COVID-19: MOM extends entry-approval measures to all work pass holders entering Singapore

The Ministry of Manpower building. (Yahoo News Singapore file photo)
The Ministry of Manpower building. (Yahoo News Singapore file photo)

SINGAPORE — With additional border restrictions implemented in Singapore on Wednesday (18 March) to combat the rising number of imported COVID-19 cases, the Ministry of Manpower (MOM) announced that it will also implement additional precautionary measures for work pass holders entering or returning to Singapore.

In a media release on Wednesday, it said that from 11.59pm on Friday, all new and existing work pass holders (including their dependants) planning to enter or return to Singapore from any country will have to obtain MOM’s approval before commencing their journey.

This applies to both existing work pass holders currently out of Singapore, and in-principle approval holders who have yet to enter Singapore.

Mandatory 14-day Stay-Home Notice

Upon arrival, all affected work pass holders will also be placed on a mandatory 14-day Stay-Home Notice (SHN). Employers will be required during application to declare to MOM that they have arranged for suitable premises to house these employees during their SHN period.

Employers should inform their affected employees not to make travel plans to Singapore until approval has been received from MOM. They will also be required to send the MOM approval letter to the employees, who will need to show it to the airline staff upon check-in and at the checkpoint upon arrival in Singapore.

Work pass holders who have been put on a SHN cannot leave their place of residence. They are required to monitor their health closely and seek medical attention immediately if they develop any fever or symptoms of acute respiratory illness, such as cough or shortness of breath.

If support from employers is not forthcoming during the SHN period, work pass holders should report their difficulties to MOM.

Extension of LOASP

MOM has extended the Leave of Absence Support Programme (LOASP) to businesses and self-employed persons affected by the SHN requirements due to COVID-19 since 18 February.

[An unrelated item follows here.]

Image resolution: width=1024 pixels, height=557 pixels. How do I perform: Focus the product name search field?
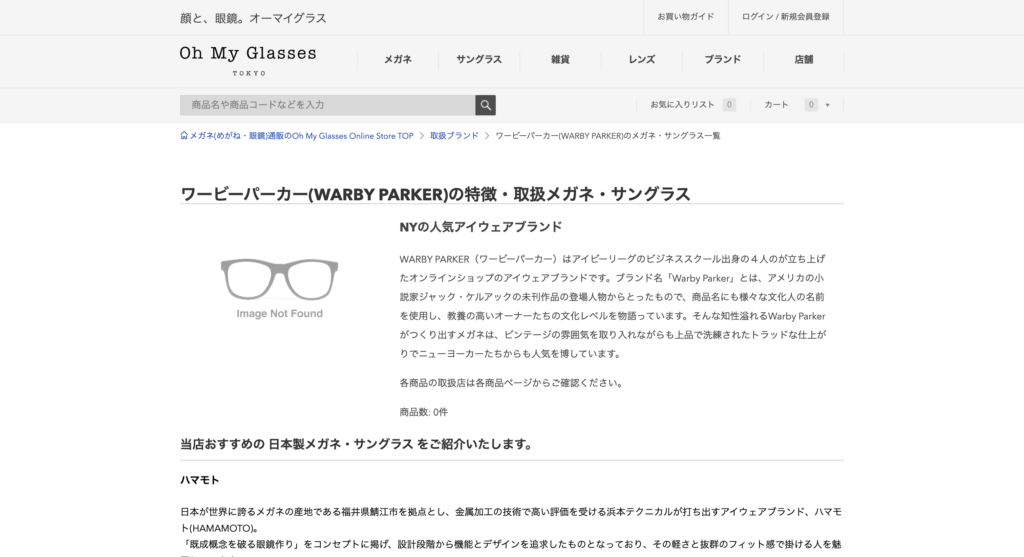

Under the LOASP, eligible employers will be able to apply for $100 daily per affected worker for the required duration of SHN. Affected workers include Singaporeans, permanent residents and work pass holders placed on SHN upon their return to Singapore. Eligible employers will also qualify for levy waiver for affected foreign workers for the SHN period.

Businesses and self-employed Singaporeans and PRs will not be eligible for the LOASP if work was performed remotely by affected persons or workers on SHN, and if they were placed on LOA or SHN upon their return to Singapore after:

  • Travelling to mainland China on or before 31 January; or

  • Travelling to Daegu city or Cheongdo county in South Korea on or before 26 February; or

  • Travelling to South Korea, Northern Italy, or Iran on or before 4 March; or

  • Travelling to Italy, Spain, France or Germany on or before 15 March; or

  • Traveling to ASEAN countries, Japan, Switzerland, and the United Kingdom on or before 16 March; and

  • Travelling to all other countries on or before 15 March 2020.

Employers and employees are strongly advised to check MOM’s website for the latest advisories.

Minister’s clarification

Meanwhile, Minister of Manpower Josephine Teo offered some clarity on the temporary relief measure involving giving employers $50 per worker per night over two weeks to help them secure lodging for their staff who have been affected by Malaysia’s Movement Control Order.

In a Facebook post on Wednesday, she wrote that she had received e-mails asking why Singapore is giving foreigners money to stay in Singapore.

“This is not the correct understanding,” she said in the post. “The workers may also be Singaporean, but have no accommodation in Singapore.

“The help goes to the employers, not the worker, because they are responsible for ensuring proper housing.

“The workers are here providing essential services to us and helping to keep our companies going; they are away from family and should have a decent place to stay. I seek Singaporeans‘ understanding that we are actually helping ourselves.”